E foi justamente ao realizar esse percurso dentro da unidade que a filha da dona de casa Katia Pereira Fonseca, de 41 anos, acabou tropeçando e caindo. "Não tem cabimento uma criança deste tamanho descer a escada sem ninguém para acompanhar. Desta vez não foi nada sério, ela apenas ralou a perna. Mas e se tivesse caído lá de cima da escada? A gente não entende o motivo da Prefeitura de Itaquá ter tirado os funcionários daqui", disse.
A mesma indignação é compartilhada pela dona de casa Luzia Karine do Carmo Santo, 27, mãe de uma menina de 4 anos. "Deixamos os filhos na escola porque precisamos, mas não ficamos sossegadas. A escada é muito perigosa e muitas crianças não estão acostumadas. Não faz o menor sentido eles irem ao banheiro sozinhos. A prefeitura precisa resolver isso logo", reclamou.
A falta de funcionários tem impactado também em outros setores. Segundo os pais, os serviços de limpeza estão sendo realizados pelos próprios professores e membros da direção da escola. "Em relação à equipe que está trabalhando, não temos do que reclamar. Eles são ótimos e estão se desdobrando como podem, mas não tem como darem conta de tantos alunos. Agora estão até limpando a escola", comentou Katia.
Diante dessa situação, alguns moradores do entorno até se dispuseram a atuar como voluntários. Foi o caso da autônoma Cilene Ribeiro dos Santos, 41. "O que o prefeito fez foi uma vergonha. Nós pais até nos prontificamos a vir ajudar para que as crianças não fiquem correndo este risco. Mas é a prefeitura quem tem que resolver isso. Quando foi para pedir voto eles vieram e agora na hora de fazer o que precisa eles não fazem", criticou. 
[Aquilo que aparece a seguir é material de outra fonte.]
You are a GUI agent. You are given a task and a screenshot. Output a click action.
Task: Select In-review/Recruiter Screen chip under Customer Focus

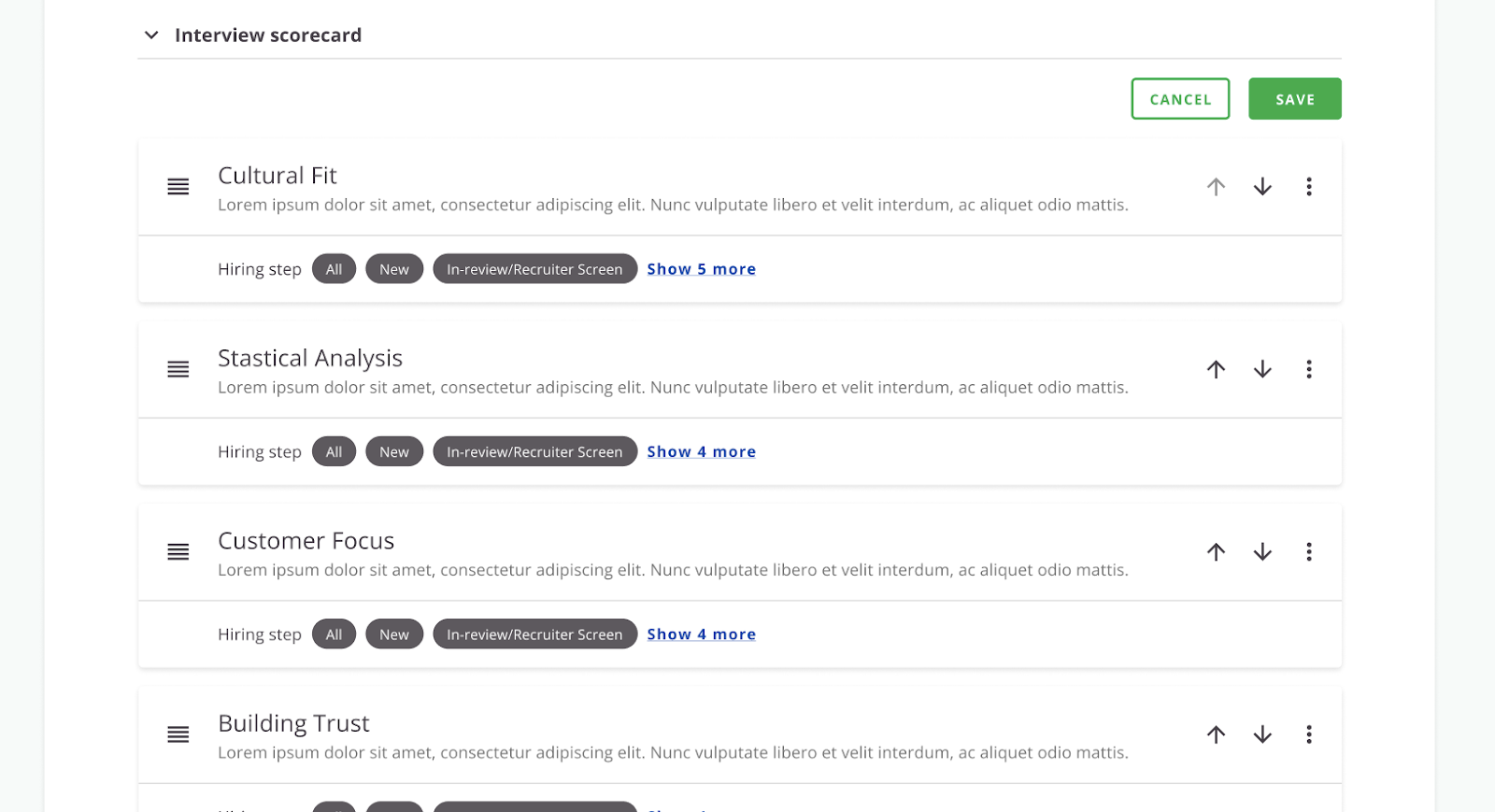[534, 634]
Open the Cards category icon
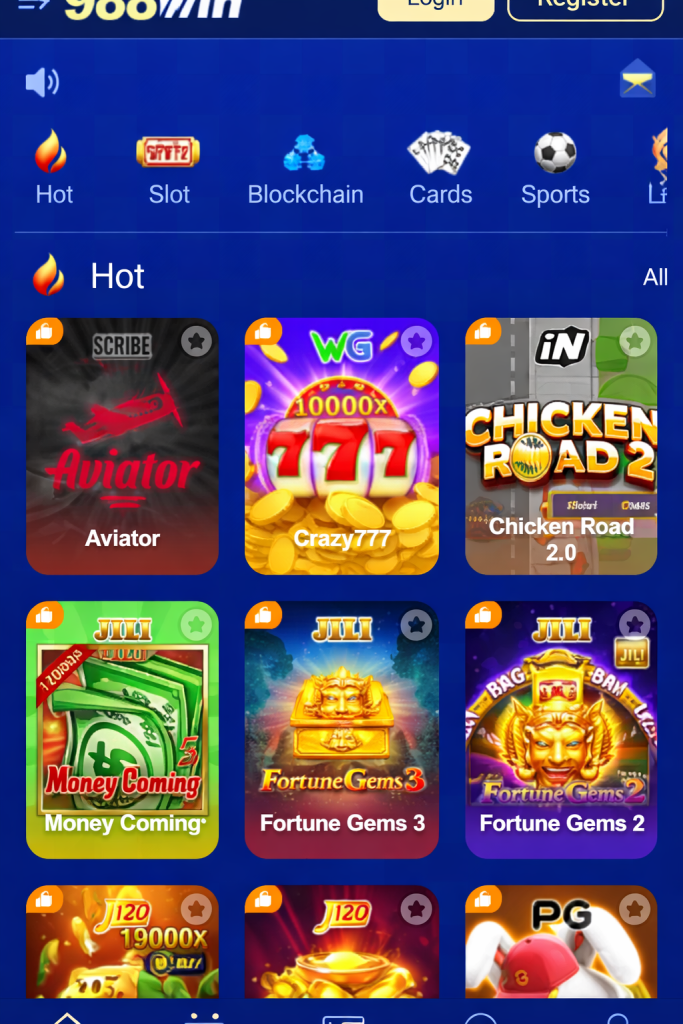This screenshot has height=1024, width=683. pos(439,152)
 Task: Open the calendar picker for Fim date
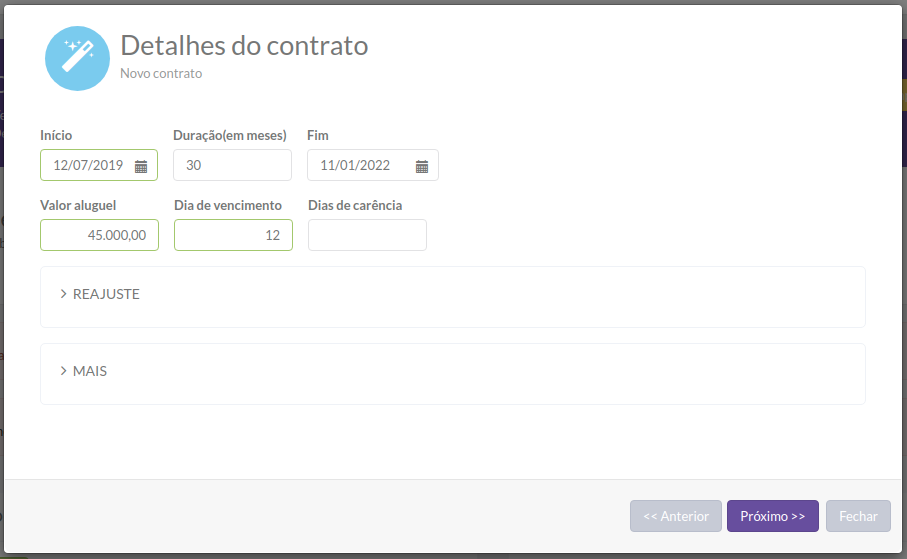[x=422, y=167]
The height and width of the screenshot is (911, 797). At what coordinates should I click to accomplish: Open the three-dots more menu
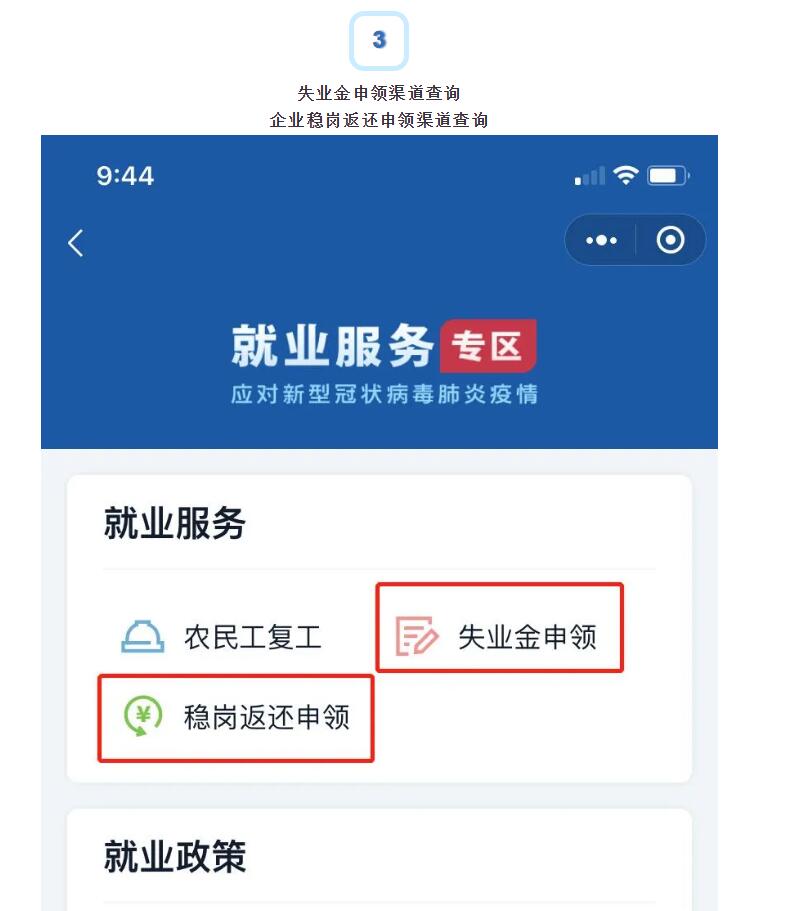tap(601, 240)
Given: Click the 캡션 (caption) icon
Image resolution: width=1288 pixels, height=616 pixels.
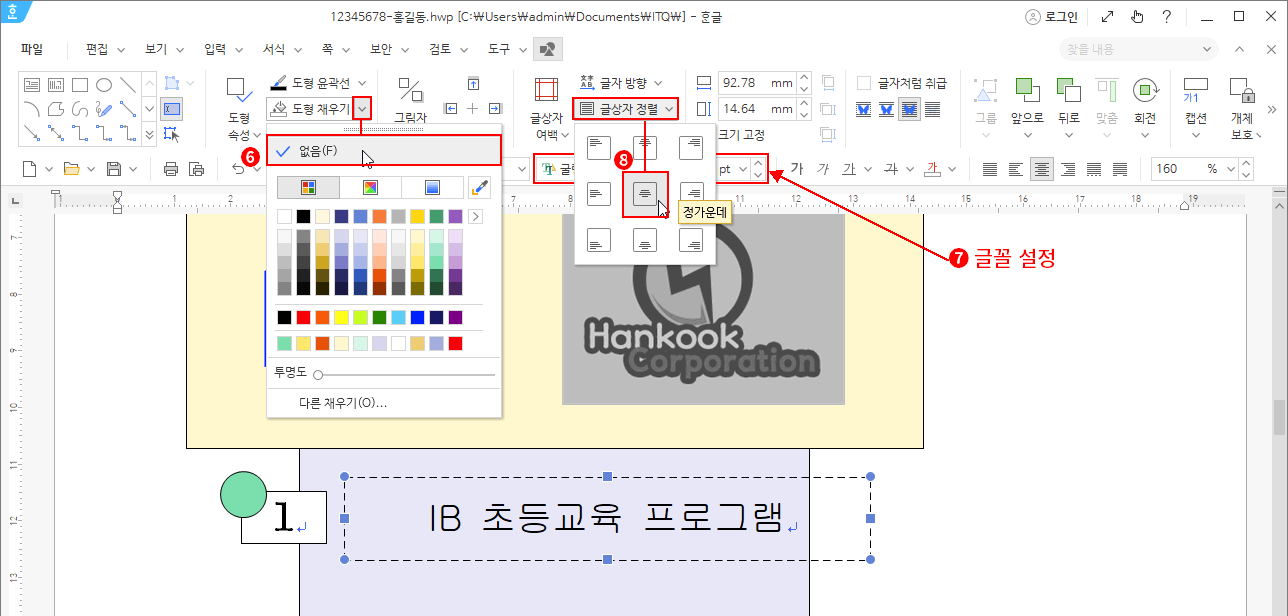Looking at the screenshot, I should (x=1195, y=90).
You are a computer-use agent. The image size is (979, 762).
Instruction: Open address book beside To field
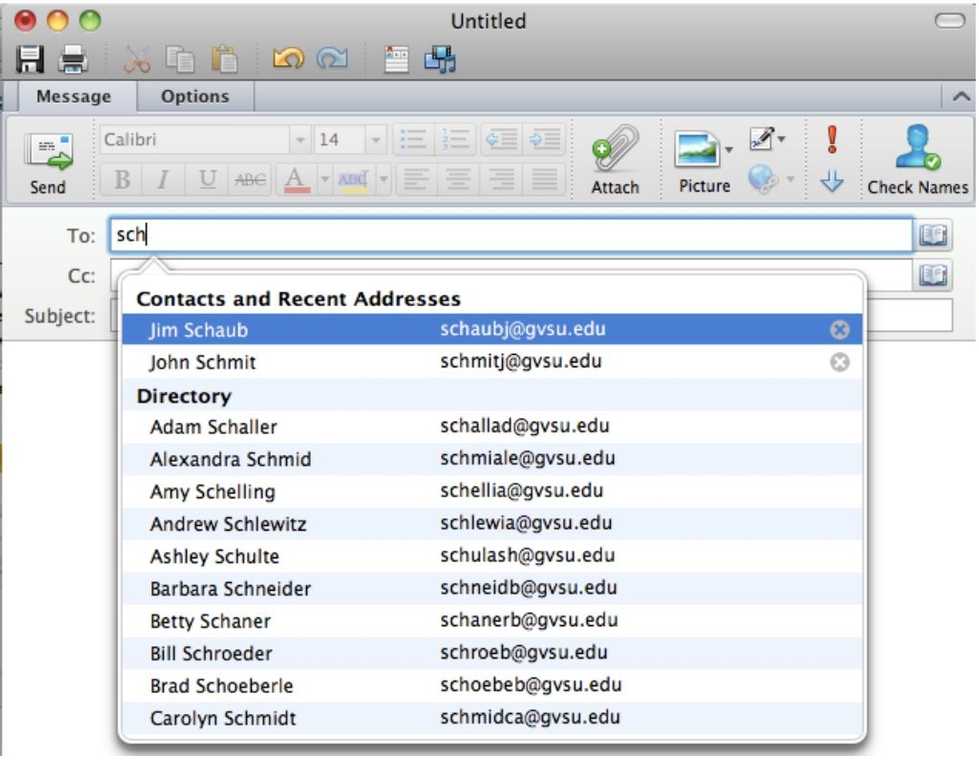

Ainda segundo as queixas, as crianças também saem sozinhas das classes quando vão embora. No entanto, ontem, na presença da equipe de reportagem, os pais foram convidados a entrar para buscarem seus filhos, o que não era comum. 
Em resposta, o governo Mamoru Nakashima (PSDB), por meio da Secretaria de Educação, informou apenas que "os profissionais estão sendo realocados gradativamente, mediante a necessidade da unidade escolar".